Will Madigan Pay for Inquiry Costs?

lawsuit?In a recent story on CollingwoodToday about the Saunderson Vindictive Judicial Inquiry (SVJI), Councillor Bob “Lapdog” Madigan commented that he wanted, “…those who are responsible for this need to be held accountable.”

Since neither the inquiry nor the OPP found anything illegal or criminal in the proceedings (no charges have been laid, although the OPP began its investigation in 2014!), the basis for a lawsuit would be… what? Council’s opinion? Or just Madigan’s umbrage?

We assume from the story’s headline, “Council wants to know litigation options following inquiry,” that he and others at the table want the town to sue people involved in the events because they made decisions the current councillors don’t agree with. Or maybe because those whose decisions displeased their wannabe-autarch-mayor, who launched this inquiry. Or just because a former council wouldn’t cough up the $35 million handout for the YMCA Saunderson and his committee demanded from taxpayers in 2012?

Well, Bob, when we measure accountability for this ongoing debacle, we must include you and your fellow Blockheads who voted for the inquiry, back in 2018. All of you need to be held accountable because you five started this and who ended up wasting $9 million or more of taxpayers’ money on it. If you’re suggesting that those who are responsible for this debacle should be the ones to pay for it, then open your wallet, Bob, because you’re one of the five.

This inquiry was sneakily called for at a council meeting in Feb. 26, 2018, at a time when three of the nine members of council were absent and could not participate in the discussion or vote.
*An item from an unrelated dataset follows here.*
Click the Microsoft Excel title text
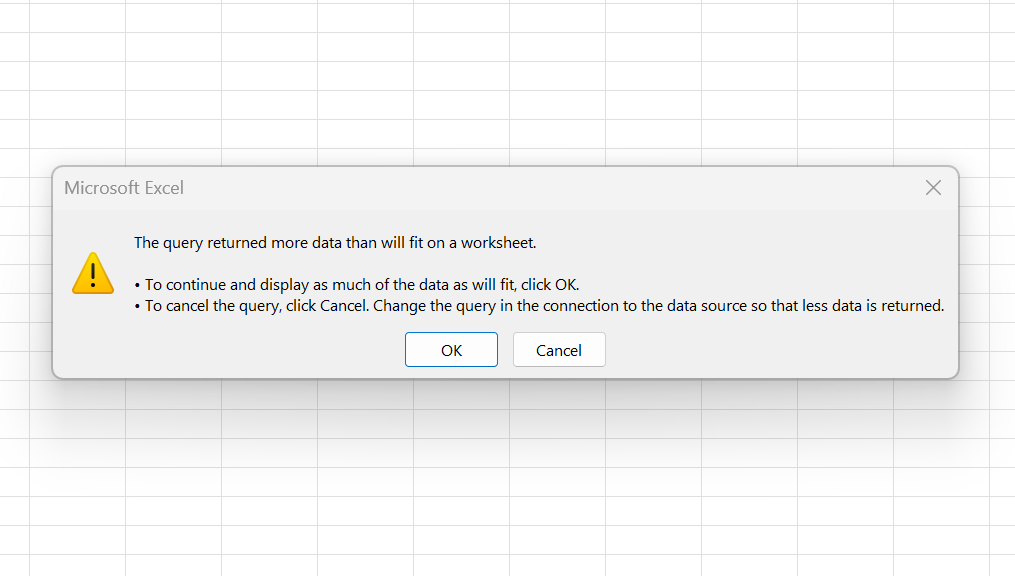 123,187
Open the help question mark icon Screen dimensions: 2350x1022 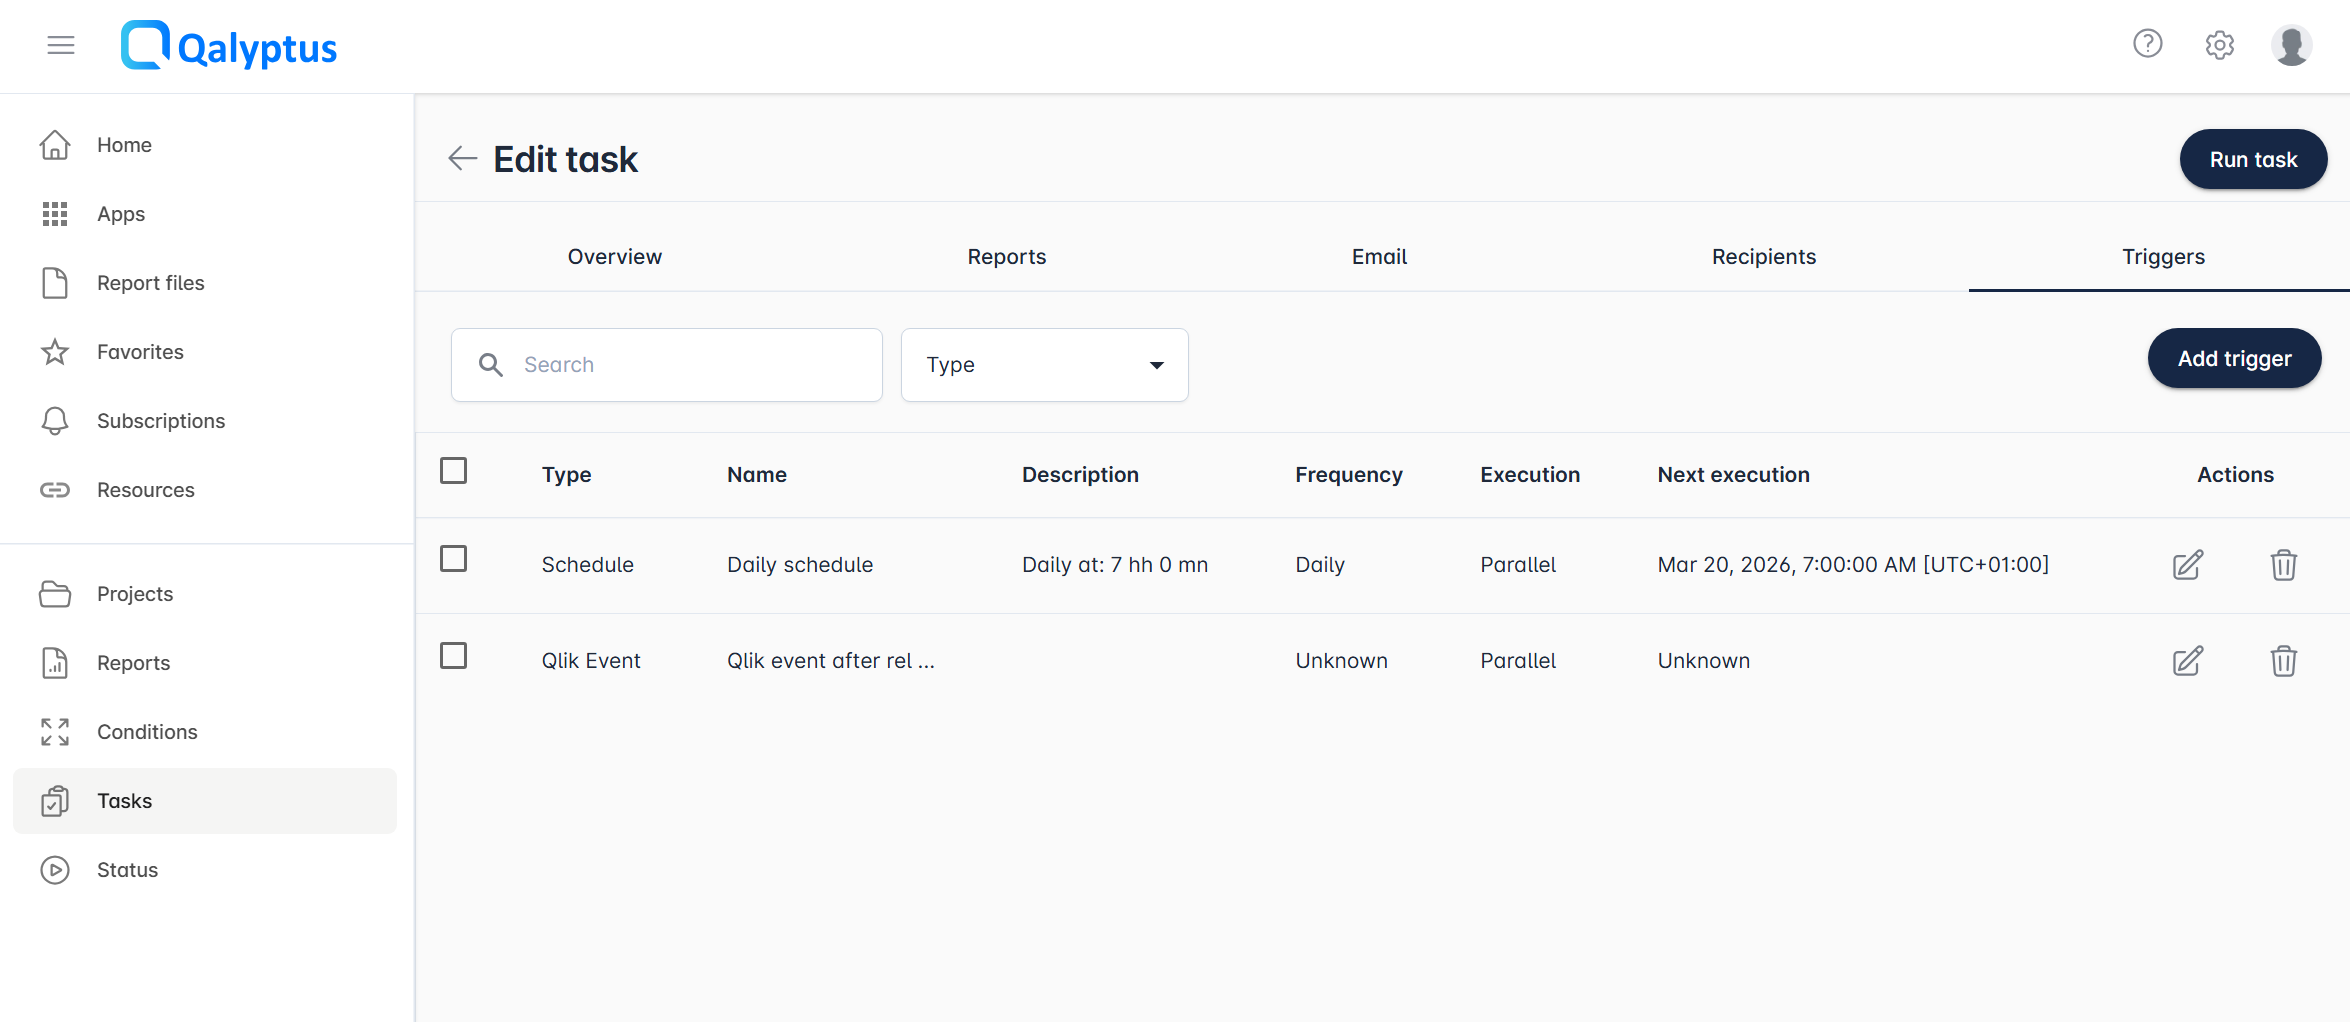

It was approved by a razor-thin majority of five: Saunderson, Ecclestone, Jeffrey, Doherty, and you, Bob Madigan. This is who should be held accountable for the costs. You ordered it, you pay for it.

You and the rest of council were warned then that the costs could escalate very quickly.  Chief Justice Heath Smith – who was originally chosen to oversee the inquiry – provided the report on the Mississauga inquiry with a letter about the potential cost escalation to the town (it was shared with staff and all members of council) to “give some idea as to potential costs.” according to the newspaper. Council blithely ignored her warning. And at least one ditzy councillor back then rather dimly didn’t think it would cost anything at all! 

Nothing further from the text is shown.